RAW RECORDS
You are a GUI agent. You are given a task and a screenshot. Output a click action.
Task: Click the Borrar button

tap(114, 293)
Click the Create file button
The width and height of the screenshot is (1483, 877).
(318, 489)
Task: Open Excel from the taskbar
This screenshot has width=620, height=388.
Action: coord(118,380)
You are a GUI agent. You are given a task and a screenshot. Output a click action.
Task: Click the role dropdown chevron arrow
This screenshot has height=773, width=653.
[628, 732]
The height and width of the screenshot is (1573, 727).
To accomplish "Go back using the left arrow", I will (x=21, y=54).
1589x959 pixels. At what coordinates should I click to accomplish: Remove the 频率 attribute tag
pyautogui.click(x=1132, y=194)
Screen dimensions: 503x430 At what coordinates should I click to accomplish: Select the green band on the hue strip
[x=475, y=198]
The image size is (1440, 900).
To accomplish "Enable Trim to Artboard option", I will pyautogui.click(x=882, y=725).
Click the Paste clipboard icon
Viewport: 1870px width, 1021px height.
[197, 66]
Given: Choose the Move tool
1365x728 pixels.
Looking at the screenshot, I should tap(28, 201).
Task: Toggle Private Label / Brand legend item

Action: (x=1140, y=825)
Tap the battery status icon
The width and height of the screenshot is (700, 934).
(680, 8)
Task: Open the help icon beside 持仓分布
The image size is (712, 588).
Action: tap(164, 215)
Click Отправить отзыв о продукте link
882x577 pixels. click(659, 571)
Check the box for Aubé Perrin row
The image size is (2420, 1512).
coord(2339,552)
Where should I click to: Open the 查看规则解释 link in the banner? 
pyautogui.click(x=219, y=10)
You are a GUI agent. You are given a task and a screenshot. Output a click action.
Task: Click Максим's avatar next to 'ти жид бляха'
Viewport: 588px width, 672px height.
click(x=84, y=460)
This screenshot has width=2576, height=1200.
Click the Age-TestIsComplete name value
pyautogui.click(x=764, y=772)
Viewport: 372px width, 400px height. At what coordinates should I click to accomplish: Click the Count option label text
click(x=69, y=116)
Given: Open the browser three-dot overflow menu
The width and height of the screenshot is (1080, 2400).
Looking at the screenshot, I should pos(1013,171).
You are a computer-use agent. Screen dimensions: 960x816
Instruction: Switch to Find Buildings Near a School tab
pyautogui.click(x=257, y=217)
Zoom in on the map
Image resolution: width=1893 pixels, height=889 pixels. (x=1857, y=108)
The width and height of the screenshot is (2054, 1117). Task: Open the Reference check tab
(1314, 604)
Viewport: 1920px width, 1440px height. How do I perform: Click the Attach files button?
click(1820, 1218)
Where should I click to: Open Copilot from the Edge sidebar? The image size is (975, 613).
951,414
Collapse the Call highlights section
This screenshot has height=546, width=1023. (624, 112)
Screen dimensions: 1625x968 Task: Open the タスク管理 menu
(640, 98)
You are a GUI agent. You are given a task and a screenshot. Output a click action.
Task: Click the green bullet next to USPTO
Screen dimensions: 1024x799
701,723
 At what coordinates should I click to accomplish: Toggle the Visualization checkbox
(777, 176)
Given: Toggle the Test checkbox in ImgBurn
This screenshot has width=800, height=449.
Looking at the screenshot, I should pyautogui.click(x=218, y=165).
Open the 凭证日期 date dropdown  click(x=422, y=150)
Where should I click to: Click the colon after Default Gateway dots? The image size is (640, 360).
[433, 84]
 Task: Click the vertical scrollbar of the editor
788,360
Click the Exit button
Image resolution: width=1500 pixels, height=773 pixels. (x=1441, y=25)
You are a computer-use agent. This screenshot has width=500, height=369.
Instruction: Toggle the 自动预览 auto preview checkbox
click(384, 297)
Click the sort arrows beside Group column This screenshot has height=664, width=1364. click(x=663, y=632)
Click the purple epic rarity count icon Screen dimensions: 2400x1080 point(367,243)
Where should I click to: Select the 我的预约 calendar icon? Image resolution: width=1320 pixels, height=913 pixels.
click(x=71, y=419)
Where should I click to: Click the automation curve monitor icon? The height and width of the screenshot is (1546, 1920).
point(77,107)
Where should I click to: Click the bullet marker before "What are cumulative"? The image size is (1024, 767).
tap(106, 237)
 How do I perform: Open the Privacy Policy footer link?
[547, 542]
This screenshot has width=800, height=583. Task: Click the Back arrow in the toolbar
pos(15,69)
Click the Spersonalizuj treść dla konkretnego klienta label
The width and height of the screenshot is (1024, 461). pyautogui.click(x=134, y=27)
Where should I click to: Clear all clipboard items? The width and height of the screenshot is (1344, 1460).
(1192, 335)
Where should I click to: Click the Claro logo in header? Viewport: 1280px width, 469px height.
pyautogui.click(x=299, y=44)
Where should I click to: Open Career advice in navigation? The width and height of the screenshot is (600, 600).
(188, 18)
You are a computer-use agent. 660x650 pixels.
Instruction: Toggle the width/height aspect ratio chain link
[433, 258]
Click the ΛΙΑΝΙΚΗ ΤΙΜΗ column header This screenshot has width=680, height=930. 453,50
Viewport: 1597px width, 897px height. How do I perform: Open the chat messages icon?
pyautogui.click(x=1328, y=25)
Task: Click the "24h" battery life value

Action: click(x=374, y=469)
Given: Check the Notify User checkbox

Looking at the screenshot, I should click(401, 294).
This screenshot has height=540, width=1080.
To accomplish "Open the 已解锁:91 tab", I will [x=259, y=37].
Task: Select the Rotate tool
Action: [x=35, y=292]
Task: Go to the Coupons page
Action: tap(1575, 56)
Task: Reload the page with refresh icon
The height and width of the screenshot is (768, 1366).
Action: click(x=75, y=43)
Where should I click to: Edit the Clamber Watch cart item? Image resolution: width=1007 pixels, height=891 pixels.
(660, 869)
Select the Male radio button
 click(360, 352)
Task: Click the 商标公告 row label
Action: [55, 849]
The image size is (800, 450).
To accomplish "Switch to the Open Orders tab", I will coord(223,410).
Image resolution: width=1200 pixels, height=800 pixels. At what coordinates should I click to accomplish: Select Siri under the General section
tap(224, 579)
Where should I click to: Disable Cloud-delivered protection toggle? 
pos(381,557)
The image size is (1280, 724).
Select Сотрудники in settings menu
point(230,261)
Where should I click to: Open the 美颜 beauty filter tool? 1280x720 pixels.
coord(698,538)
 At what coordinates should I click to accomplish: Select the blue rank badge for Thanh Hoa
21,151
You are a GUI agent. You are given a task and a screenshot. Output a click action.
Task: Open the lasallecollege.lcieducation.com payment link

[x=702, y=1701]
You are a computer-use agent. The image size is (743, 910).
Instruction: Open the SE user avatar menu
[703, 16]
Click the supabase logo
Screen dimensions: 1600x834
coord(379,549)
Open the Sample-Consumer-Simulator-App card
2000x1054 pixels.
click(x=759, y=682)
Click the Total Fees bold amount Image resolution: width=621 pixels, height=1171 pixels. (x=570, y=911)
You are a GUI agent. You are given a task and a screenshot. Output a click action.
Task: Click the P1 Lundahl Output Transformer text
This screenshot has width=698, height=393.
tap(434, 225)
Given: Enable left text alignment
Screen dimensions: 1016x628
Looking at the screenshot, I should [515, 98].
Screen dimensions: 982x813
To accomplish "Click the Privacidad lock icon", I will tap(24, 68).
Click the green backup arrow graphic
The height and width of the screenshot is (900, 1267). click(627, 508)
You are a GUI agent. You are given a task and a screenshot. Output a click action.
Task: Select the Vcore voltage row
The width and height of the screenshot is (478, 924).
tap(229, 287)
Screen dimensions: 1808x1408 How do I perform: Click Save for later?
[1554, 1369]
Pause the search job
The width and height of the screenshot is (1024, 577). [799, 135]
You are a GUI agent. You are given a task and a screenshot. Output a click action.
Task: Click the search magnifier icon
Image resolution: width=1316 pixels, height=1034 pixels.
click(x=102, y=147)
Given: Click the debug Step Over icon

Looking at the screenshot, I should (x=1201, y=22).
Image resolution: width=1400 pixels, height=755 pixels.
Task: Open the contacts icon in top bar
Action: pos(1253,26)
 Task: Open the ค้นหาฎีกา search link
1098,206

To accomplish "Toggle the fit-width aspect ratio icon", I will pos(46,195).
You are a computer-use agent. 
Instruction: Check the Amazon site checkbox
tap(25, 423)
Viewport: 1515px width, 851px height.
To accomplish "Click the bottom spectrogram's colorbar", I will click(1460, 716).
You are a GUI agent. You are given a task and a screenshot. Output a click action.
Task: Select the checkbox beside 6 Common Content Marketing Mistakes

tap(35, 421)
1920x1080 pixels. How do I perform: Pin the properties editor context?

DIRECTIONS
Return everything from the line containing "Screen dimensions: 1808x1408" down to the line containing "The width and height of the screenshot is (1024, 577).", copying each line of the data exactly as it appears, both of those lines included.

WRITTEN REPLY
Screen dimensions: 1808x1408 How do I perform: Click Save for later?
[1554, 1369]
Pause the search job
The width and height of the screenshot is (1024, 577). [799, 135]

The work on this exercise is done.